**Instructions to follow**. Select from the data all lines with the word "height".

**Source records**.
= Beginning of Section =
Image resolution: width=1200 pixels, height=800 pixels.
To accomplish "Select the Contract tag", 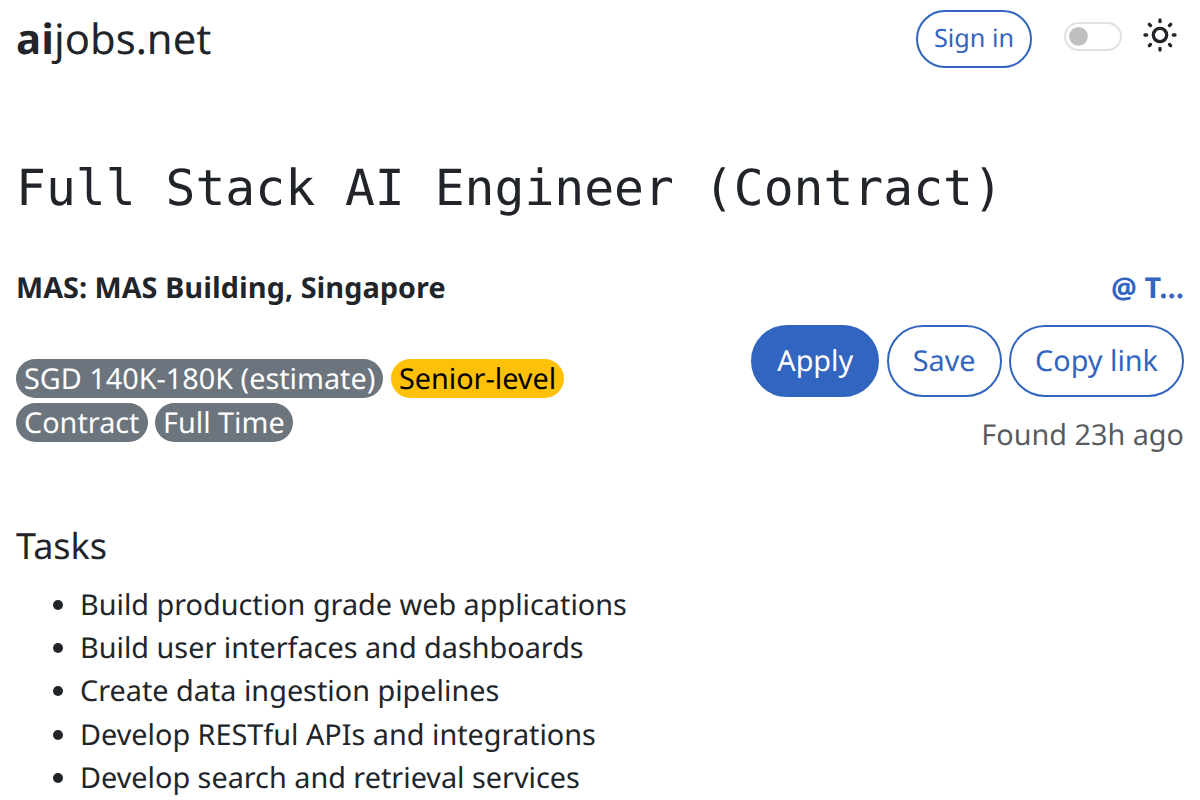I will (82, 422).
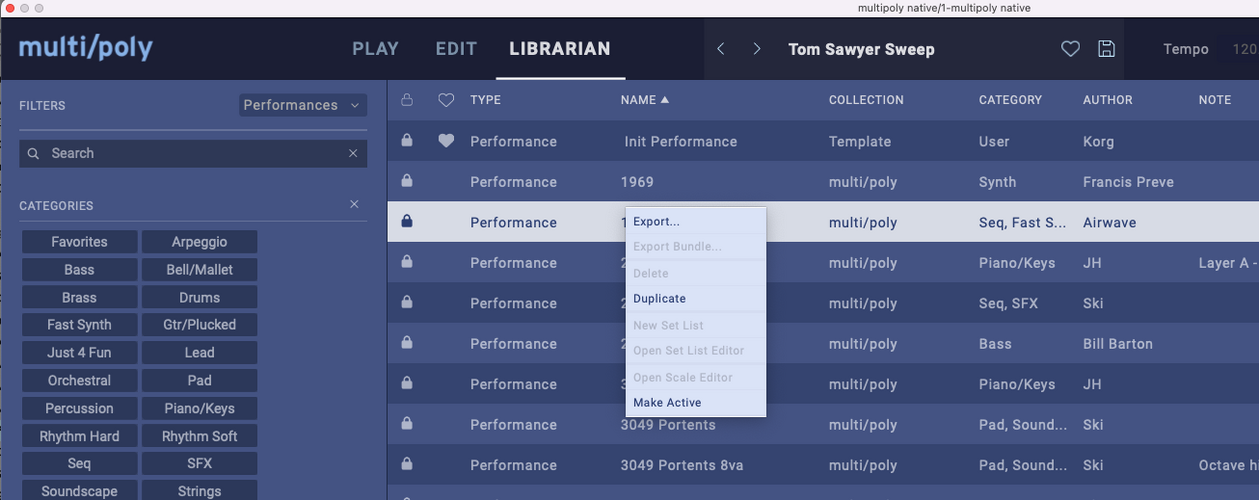Select the Arpeggio category button

coord(199,242)
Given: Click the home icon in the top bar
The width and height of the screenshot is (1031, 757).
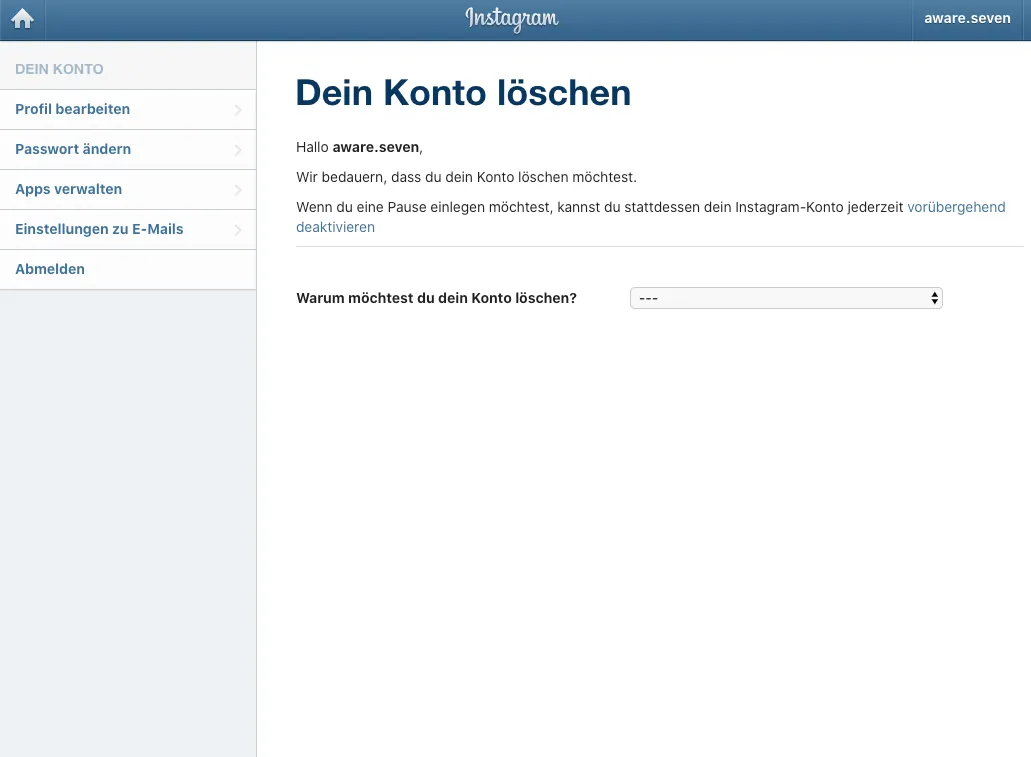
= End of Section =
**Completed exercise**.
Image resolution: width=1200 pixels, height=800 pixels.
The width and height of the screenshot is (1031, 757).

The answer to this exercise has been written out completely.